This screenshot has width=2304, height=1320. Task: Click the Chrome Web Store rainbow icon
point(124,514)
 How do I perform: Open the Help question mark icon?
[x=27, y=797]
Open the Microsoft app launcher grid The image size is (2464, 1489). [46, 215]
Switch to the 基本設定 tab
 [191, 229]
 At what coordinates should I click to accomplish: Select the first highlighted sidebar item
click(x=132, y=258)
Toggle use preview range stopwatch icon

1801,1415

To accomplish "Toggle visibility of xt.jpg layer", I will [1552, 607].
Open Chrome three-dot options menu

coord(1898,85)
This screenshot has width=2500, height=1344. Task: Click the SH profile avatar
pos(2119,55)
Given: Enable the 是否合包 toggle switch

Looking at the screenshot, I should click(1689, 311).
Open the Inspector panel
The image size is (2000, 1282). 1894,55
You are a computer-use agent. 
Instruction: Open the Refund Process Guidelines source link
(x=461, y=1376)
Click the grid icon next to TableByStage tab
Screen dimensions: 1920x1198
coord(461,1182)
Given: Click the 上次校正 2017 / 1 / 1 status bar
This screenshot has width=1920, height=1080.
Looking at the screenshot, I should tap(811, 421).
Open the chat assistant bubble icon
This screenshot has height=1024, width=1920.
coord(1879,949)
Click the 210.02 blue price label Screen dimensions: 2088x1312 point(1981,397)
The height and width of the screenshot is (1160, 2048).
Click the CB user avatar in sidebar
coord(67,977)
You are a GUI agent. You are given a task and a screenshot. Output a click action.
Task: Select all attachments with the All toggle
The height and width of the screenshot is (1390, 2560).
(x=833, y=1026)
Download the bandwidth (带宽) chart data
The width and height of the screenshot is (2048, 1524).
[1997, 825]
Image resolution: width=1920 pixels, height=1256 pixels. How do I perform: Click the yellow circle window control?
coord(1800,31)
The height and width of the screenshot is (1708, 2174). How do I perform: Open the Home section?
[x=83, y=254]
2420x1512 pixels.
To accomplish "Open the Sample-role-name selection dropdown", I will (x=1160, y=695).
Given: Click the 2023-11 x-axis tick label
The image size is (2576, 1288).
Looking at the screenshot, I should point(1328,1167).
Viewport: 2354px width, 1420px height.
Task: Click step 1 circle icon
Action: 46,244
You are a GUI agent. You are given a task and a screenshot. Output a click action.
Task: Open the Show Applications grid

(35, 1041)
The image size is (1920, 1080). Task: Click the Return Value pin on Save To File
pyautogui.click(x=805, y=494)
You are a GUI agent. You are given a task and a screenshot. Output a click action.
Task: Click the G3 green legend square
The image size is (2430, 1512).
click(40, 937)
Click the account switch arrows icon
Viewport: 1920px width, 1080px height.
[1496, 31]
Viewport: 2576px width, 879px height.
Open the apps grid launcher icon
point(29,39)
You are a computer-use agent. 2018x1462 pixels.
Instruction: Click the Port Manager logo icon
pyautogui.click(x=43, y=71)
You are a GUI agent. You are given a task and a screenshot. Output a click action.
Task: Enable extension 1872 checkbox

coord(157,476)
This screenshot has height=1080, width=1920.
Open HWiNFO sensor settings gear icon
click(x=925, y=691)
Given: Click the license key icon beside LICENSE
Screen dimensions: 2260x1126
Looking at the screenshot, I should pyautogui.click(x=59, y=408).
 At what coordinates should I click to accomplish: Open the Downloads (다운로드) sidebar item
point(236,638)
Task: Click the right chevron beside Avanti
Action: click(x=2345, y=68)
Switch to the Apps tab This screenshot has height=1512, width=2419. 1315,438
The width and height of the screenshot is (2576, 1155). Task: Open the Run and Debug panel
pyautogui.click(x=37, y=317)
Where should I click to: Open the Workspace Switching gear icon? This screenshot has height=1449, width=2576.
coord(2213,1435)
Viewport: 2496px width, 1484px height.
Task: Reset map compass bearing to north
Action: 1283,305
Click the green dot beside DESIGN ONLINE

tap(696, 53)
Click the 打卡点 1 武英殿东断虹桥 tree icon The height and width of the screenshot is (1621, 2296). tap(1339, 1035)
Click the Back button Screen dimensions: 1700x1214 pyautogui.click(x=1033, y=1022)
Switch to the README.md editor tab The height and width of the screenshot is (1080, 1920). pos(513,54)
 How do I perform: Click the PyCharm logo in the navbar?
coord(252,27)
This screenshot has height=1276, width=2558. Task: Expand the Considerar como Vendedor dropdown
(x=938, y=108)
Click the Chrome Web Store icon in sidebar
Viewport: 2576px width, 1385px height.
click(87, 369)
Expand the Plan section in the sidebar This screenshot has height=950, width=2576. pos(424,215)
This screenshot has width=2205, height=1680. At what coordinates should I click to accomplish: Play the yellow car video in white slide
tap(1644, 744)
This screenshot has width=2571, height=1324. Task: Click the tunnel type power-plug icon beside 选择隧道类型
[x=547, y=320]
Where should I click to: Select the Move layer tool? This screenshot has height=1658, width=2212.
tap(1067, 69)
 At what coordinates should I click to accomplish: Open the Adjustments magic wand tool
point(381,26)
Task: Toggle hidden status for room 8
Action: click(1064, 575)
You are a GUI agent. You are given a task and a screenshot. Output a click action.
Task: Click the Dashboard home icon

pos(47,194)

## The task:
Word for word, set down all the lines above.

## Output for this exercise:
This screenshot has width=2304, height=1320. Task: Click the Chrome Web Store rainbow icon
point(124,514)
 How do I perform: Open the Help question mark icon?
[x=27, y=797]
Open the Microsoft app launcher grid The image size is (2464, 1489). [46, 215]
Switch to the 基本設定 tab
 [191, 229]
 At what coordinates should I click to accomplish: Select the first highlighted sidebar item
click(x=132, y=258)
Toggle use preview range stopwatch icon

1801,1415

To accomplish "Toggle visibility of xt.jpg layer", I will [1552, 607].
Open Chrome three-dot options menu

coord(1898,85)
This screenshot has width=2500, height=1344. Task: Click the SH profile avatar
pos(2119,55)
Given: Enable the 是否合包 toggle switch

Looking at the screenshot, I should click(1689, 311).
Open the Inspector panel
The image size is (2000, 1282). 1894,55
You are a computer-use agent. 
Instruction: Open the Refund Process Guidelines source link
(x=461, y=1376)
Click the grid icon next to TableByStage tab
Screen dimensions: 1920x1198
coord(461,1182)
Given: Click the 上次校正 2017 / 1 / 1 status bar
This screenshot has width=1920, height=1080.
Looking at the screenshot, I should tap(811, 421).
Open the chat assistant bubble icon
This screenshot has height=1024, width=1920.
coord(1879,949)
Click the 210.02 blue price label Screen dimensions: 2088x1312 point(1981,397)
The height and width of the screenshot is (1160, 2048).
Click the CB user avatar in sidebar
coord(67,977)
You are a GUI agent. You are given a task and a screenshot. Output a click action.
Task: Select all attachments with the All toggle
The height and width of the screenshot is (1390, 2560).
(x=833, y=1026)
Download the bandwidth (带宽) chart data
The width and height of the screenshot is (2048, 1524).
[1997, 825]
Image resolution: width=1920 pixels, height=1256 pixels. How do I perform: Click the yellow circle window control?
coord(1800,31)
The height and width of the screenshot is (1708, 2174). How do I perform: Open the Home section?
[x=83, y=254]
2420x1512 pixels.
To accomplish "Open the Sample-role-name selection dropdown", I will (x=1160, y=695).
Given: Click the 2023-11 x-axis tick label
The image size is (2576, 1288).
Looking at the screenshot, I should point(1328,1167).
Viewport: 2354px width, 1420px height.
Task: Click step 1 circle icon
Action: 46,244
You are a GUI agent. You are given a task and a screenshot. Output a click action.
Task: Open the Show Applications grid

(35, 1041)
The image size is (1920, 1080). Task: Click the Return Value pin on Save To File
pyautogui.click(x=805, y=494)
You are a GUI agent. You are given a task and a screenshot. Output a click action.
Task: Click the G3 green legend square
The image size is (2430, 1512).
click(40, 937)
Click the account switch arrows icon
Viewport: 1920px width, 1080px height.
[1496, 31]
Viewport: 2576px width, 879px height.
Open the apps grid launcher icon
point(29,39)
You are a computer-use agent. 2018x1462 pixels.
Instruction: Click the Port Manager logo icon
pyautogui.click(x=43, y=71)
You are a GUI agent. You are given a task and a screenshot. Output a click action.
Task: Enable extension 1872 checkbox

coord(157,476)
This screenshot has height=1080, width=1920.
Open HWiNFO sensor settings gear icon
click(x=925, y=691)
Given: Click the license key icon beside LICENSE
Screen dimensions: 2260x1126
Looking at the screenshot, I should pyautogui.click(x=59, y=408).
 At what coordinates should I click to accomplish: Open the Downloads (다운로드) sidebar item
point(236,638)
Task: Click the right chevron beside Avanti
Action: click(x=2345, y=68)
Switch to the Apps tab This screenshot has height=1512, width=2419. 1315,438
The width and height of the screenshot is (2576, 1155). Task: Open the Run and Debug panel
pyautogui.click(x=37, y=317)
Where should I click to: Open the Workspace Switching gear icon? This screenshot has height=1449, width=2576.
coord(2213,1435)
Viewport: 2496px width, 1484px height.
Task: Reset map compass bearing to north
Action: 1283,305
Click the green dot beside DESIGN ONLINE

tap(696, 53)
Click the 打卡点 1 武英殿东断虹桥 tree icon The height and width of the screenshot is (1621, 2296). tap(1339, 1035)
Click the Back button Screen dimensions: 1700x1214 pyautogui.click(x=1033, y=1022)
Switch to the README.md editor tab The height and width of the screenshot is (1080, 1920). pos(513,54)
 How do I perform: Click the PyCharm logo in the navbar?
coord(252,27)
This screenshot has height=1276, width=2558. Task: Expand the Considerar como Vendedor dropdown
(x=938, y=108)
Click the Chrome Web Store icon in sidebar
Viewport: 2576px width, 1385px height.
click(87, 369)
Expand the Plan section in the sidebar This screenshot has height=950, width=2576. pos(424,215)
This screenshot has width=2205, height=1680. At what coordinates should I click to accomplish: Play the yellow car video in white slide
tap(1644, 744)
This screenshot has width=2571, height=1324. Task: Click the tunnel type power-plug icon beside 选择隧道类型
[x=547, y=320]
Where should I click to: Select the Move layer tool? This screenshot has height=1658, width=2212.
tap(1067, 69)
 At what coordinates should I click to accomplish: Open the Adjustments magic wand tool
point(381,26)
Task: Toggle hidden status for room 8
Action: click(1064, 575)
You are a GUI agent. You are given a task and a screenshot. Output a click action.
Task: Click the Dashboard home icon

pos(47,194)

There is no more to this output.